## [Objective]
Count the lines in the records below that contain the string "word", treating uppercase and lowercase as different. Reply with the number alone.

## [Data shown]

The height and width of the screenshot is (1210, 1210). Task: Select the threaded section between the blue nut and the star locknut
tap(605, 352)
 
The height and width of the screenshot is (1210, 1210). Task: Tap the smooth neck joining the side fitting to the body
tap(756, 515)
* * *
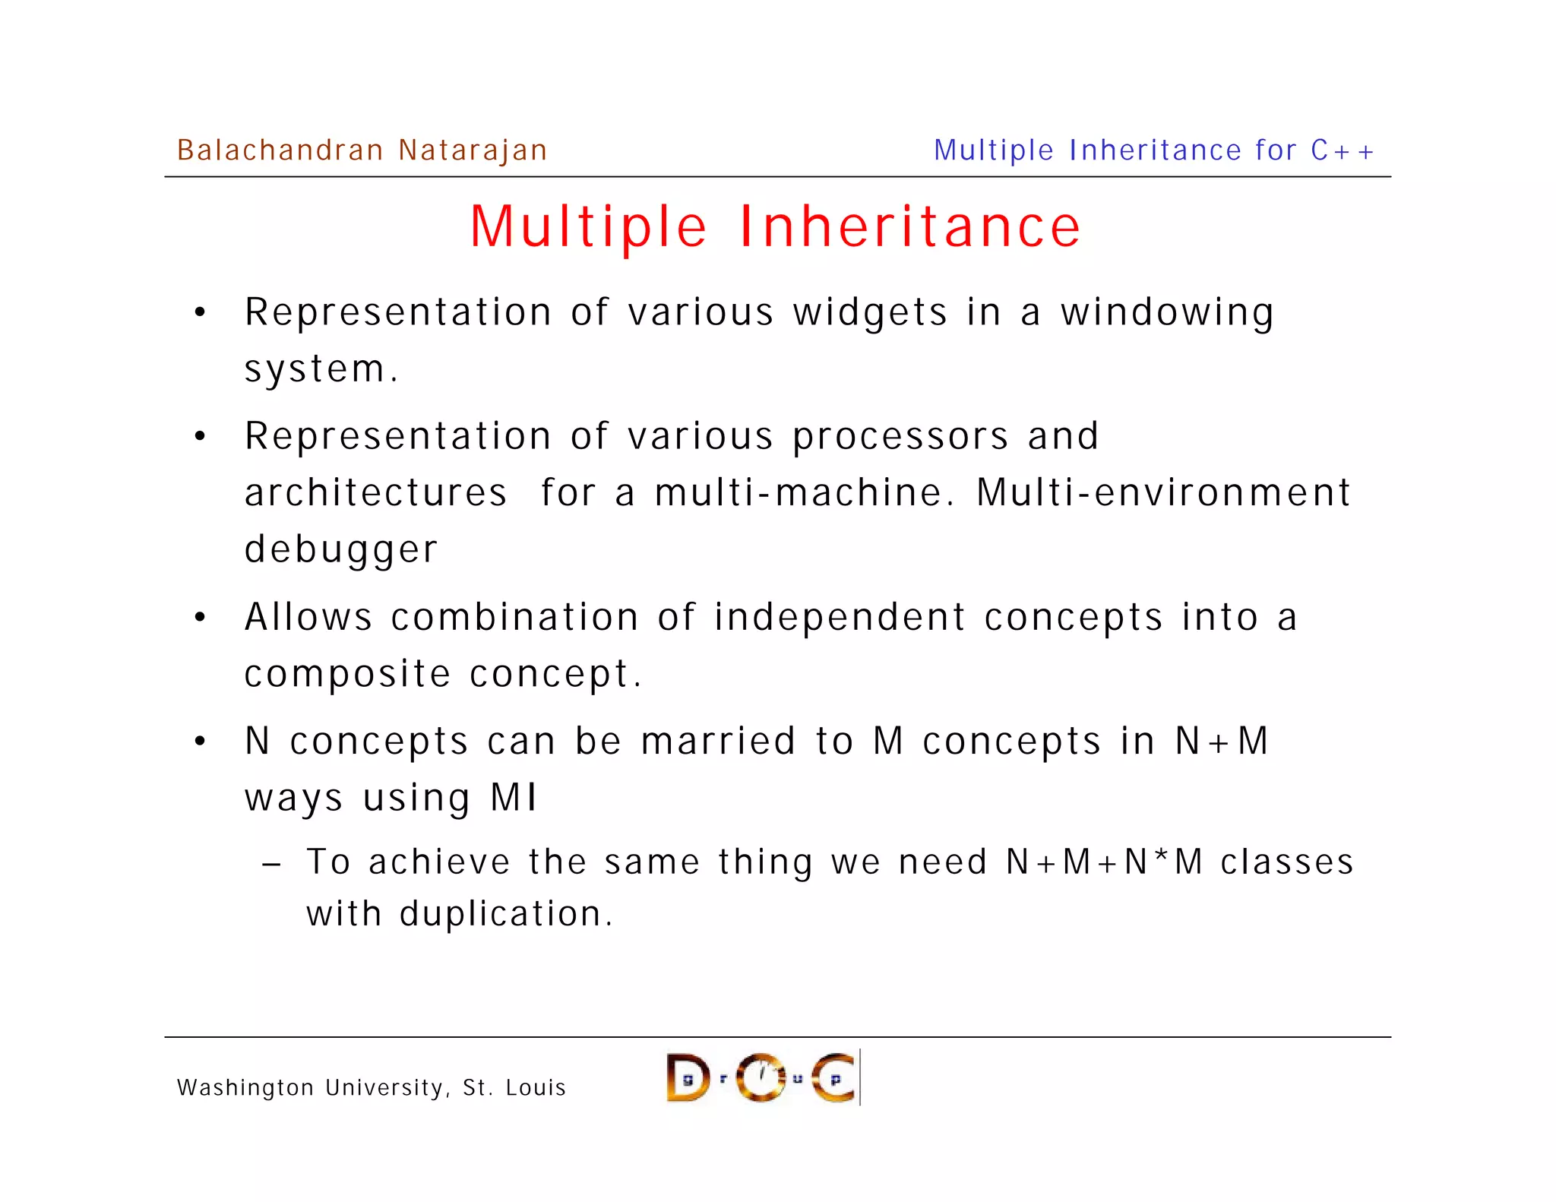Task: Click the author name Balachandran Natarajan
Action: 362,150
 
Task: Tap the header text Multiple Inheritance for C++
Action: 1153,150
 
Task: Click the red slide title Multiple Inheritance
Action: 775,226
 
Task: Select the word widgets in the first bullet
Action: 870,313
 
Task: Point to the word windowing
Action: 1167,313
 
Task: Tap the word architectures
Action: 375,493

## [The answer]
3